By Dr Luis C. Berrocal-Almanza, Research Associate- Epidemiologist and Dr Alice Halliday, Research Associate, Imperial College London

World TB Day on 24 March commemorates the announcement by Dr Robert Koch in 1882 of his discovery of Mycobacterium tuberculosis (Mtb) as the cause of tuberculosis (TB), a disease that still affects approximately 10 million people and causes 1.8 million death globally each year. The Royal Society of Medicine commemorates this day with an annual TB meeting to review the most relevant advances in clinical, public health and scientific aspects of TB, organised by Professor Ajit Lalvani of the National Heart & Lung Institute, Imperial College London.

This year, the event was held on 15 March under the title “TB in 2017: turning the tide”. The meeting included talks from individuals on the front line of TB control in the UK, as well as world-leading experts from other countries. A key focus of the meeting was to discuss the progress made since the launch of the Collaborative Tuberculosis Strategy for England: 2015-2020. TB remains a major public health problem in England with 5,758 TB cases being notified in 2015, with London having the highest proportion of cases (39.4%). The disease is more common in the most deprived areas and disproportionally affects migrants. In 2015, 73% of the cases of TB occurred among people born outside the UK.

When someone has encountered infectious TB at some point in their lives, and their immune system has controlled it, they have latent TB infection (LTBI), which can later reactivate to active TB in a proportion of individuals. In England, like in other western high income countries, most new cases of active TB are due to reactivation of LTBI. For this reason, one of the cornerstones of the Collaborative Tuberculosis Strategy for England is to implement a wide-scale screening and treatment programme for LTBI in people aged 16-35, who have newly arrived from high incidence countries. Scientists from the TB Research Centre at Imperial College (led by Professor Lalvani) have significantly contributed to the evidence base of this strategy.

A major hurdle to achieving the LTBI screening aspect of the strategy is that there is not one optimal way to identify and localise eligible individuals for LTBI screening and treatment retrospectively. To support the important research question of optimising the identification of eligible patients, a project led by Dr Dominik Zenner of Public Health England and Prof Ajit Lalvani, both of the NIHR Health Protection Research Unit, has used record linkage methods to identify the areas in England with higher numbers of GP registered migrants eligible for LTBI screening.

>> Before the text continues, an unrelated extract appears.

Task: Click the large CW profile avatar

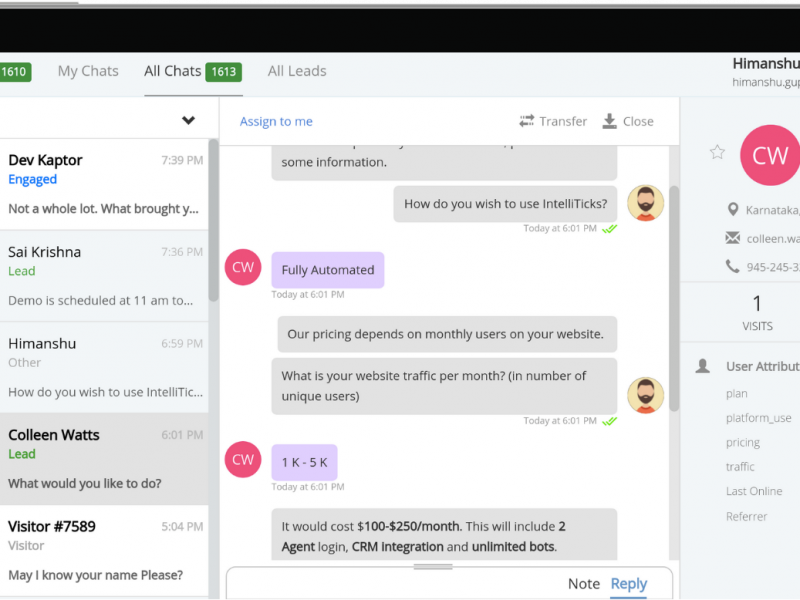Action: coord(769,155)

At the policy and programmatic level this information will aid to target and prioritise the implementation of LTBI screening in areas where cases of active TB and migrants eligible for LTBI screening converge, for a most efficient use and allocation of public health resources.

To further improve our ability to control TB in England, improved diagnostics for LTBI are needed. Once somebody has been exposed and infected with TB the long-time risk of developing active TB depends on how recent the exposure and infection occurred. Recent acquisition of infection is the greatest risk factor for progression to active TB in immunocompetent individuals. This is why TB services aim to identify and treat recently infected individuals, yet recently-acquired and remotely-acquired LTBI are clinically indistinguishable. At the TB Research Centre, we have defined a cellular immune signature which distinguishes recently-acquired from remotely-acquired LTBI (Halliday et al., JID, In Press). Our findings reveal the biological heterogeneity underlying the clinically homogeneous phenotype of LTBI, providing for the first time a rationale for immunological risk-stratification for improved targeting of LTBI treatment.

Our work represents key contributions for evidence-based public health that will certainly aid in reaching the targets of reducing TB deaths by 95% and to cut new cases by 90% between 2015 and 2035 as envisaged by the WHO strategy to end the global TB epidemic.